**Task item:**
Repeat the data in full. No line may differ from the original.

# # # # #

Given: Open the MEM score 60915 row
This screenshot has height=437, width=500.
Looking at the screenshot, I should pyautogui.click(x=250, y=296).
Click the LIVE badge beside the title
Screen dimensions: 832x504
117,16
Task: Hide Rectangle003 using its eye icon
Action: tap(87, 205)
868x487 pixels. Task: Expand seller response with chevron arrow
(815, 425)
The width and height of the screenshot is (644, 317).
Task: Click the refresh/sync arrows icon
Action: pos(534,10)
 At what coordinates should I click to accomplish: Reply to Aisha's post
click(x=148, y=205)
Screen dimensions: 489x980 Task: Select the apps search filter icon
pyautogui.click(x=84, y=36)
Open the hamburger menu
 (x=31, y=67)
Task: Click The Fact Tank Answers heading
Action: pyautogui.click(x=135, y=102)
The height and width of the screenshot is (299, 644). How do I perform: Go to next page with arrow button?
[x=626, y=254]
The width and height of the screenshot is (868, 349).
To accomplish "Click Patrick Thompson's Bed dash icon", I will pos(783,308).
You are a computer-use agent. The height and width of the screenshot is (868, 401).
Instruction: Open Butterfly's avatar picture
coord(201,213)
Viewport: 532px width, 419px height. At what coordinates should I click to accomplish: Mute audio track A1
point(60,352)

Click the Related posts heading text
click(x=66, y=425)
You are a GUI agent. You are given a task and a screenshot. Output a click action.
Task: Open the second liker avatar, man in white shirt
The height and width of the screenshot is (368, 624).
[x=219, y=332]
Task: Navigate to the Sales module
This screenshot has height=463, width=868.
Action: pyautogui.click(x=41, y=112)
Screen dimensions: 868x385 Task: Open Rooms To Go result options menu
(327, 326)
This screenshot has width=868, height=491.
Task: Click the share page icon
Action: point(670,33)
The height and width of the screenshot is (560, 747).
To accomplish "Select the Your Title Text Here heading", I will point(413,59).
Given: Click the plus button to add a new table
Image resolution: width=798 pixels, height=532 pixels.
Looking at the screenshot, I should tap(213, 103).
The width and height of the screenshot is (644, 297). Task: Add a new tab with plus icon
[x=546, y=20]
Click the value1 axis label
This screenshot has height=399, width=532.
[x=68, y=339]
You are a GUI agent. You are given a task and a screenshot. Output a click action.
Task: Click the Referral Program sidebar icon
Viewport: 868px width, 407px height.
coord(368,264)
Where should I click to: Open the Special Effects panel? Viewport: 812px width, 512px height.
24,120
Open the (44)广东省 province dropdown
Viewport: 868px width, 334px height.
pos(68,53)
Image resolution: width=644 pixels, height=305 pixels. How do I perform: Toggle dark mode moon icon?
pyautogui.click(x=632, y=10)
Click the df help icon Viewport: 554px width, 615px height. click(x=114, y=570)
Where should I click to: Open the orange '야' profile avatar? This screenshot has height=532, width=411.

# # # # #

**Final answer:**
Given: Open the MEM score 60915 row
This screenshot has height=437, width=500.
Looking at the screenshot, I should pyautogui.click(x=250, y=296).
Click the LIVE badge beside the title
Screen dimensions: 832x504
117,16
Task: Hide Rectangle003 using its eye icon
Action: tap(87, 205)
868x487 pixels. Task: Expand seller response with chevron arrow
(815, 425)
The width and height of the screenshot is (644, 317).
Task: Click the refresh/sync arrows icon
Action: pos(534,10)
 At what coordinates should I click to accomplish: Reply to Aisha's post
click(x=148, y=205)
Screen dimensions: 489x980 Task: Select the apps search filter icon
pyautogui.click(x=84, y=36)
Open the hamburger menu
 (x=31, y=67)
Task: Click The Fact Tank Answers heading
Action: pyautogui.click(x=135, y=102)
The height and width of the screenshot is (299, 644). How do I perform: Go to next page with arrow button?
[x=626, y=254]
The width and height of the screenshot is (868, 349).
To accomplish "Click Patrick Thompson's Bed dash icon", I will pos(783,308).
You are a computer-use agent. The height and width of the screenshot is (868, 401).
Instruction: Open Butterfly's avatar picture
coord(201,213)
Viewport: 532px width, 419px height. At what coordinates should I click to accomplish: Mute audio track A1
point(60,352)

Click the Related posts heading text
click(x=66, y=425)
You are a GUI agent. You are given a task and a screenshot. Output a click action.
Task: Open the second liker avatar, man in white shirt
The height and width of the screenshot is (368, 624).
[x=219, y=332]
Task: Navigate to the Sales module
This screenshot has height=463, width=868.
Action: pyautogui.click(x=41, y=112)
Screen dimensions: 868x385 Task: Open Rooms To Go result options menu
(327, 326)
This screenshot has width=868, height=491.
Task: Click the share page icon
Action: point(670,33)
The height and width of the screenshot is (560, 747).
To accomplish "Select the Your Title Text Here heading", I will point(413,59).
Given: Click the plus button to add a new table
Image resolution: width=798 pixels, height=532 pixels.
Looking at the screenshot, I should tap(213, 103).
The width and height of the screenshot is (644, 297). Task: Add a new tab with plus icon
[x=546, y=20]
Click the value1 axis label
This screenshot has height=399, width=532.
[x=68, y=339]
You are a GUI agent. You are given a task and a screenshot. Output a click action.
Task: Click the Referral Program sidebar icon
Viewport: 868px width, 407px height.
coord(368,264)
Where should I click to: Open the Special Effects panel? Viewport: 812px width, 512px height.
24,120
Open the (44)广东省 province dropdown
Viewport: 868px width, 334px height.
pos(68,53)
Image resolution: width=644 pixels, height=305 pixels. How do I perform: Toggle dark mode moon icon?
pyautogui.click(x=632, y=10)
Click the df help icon Viewport: 554px width, 615px height. click(x=114, y=570)
Where should I click to: Open the orange '야' profile avatar? This screenshot has height=532, width=411.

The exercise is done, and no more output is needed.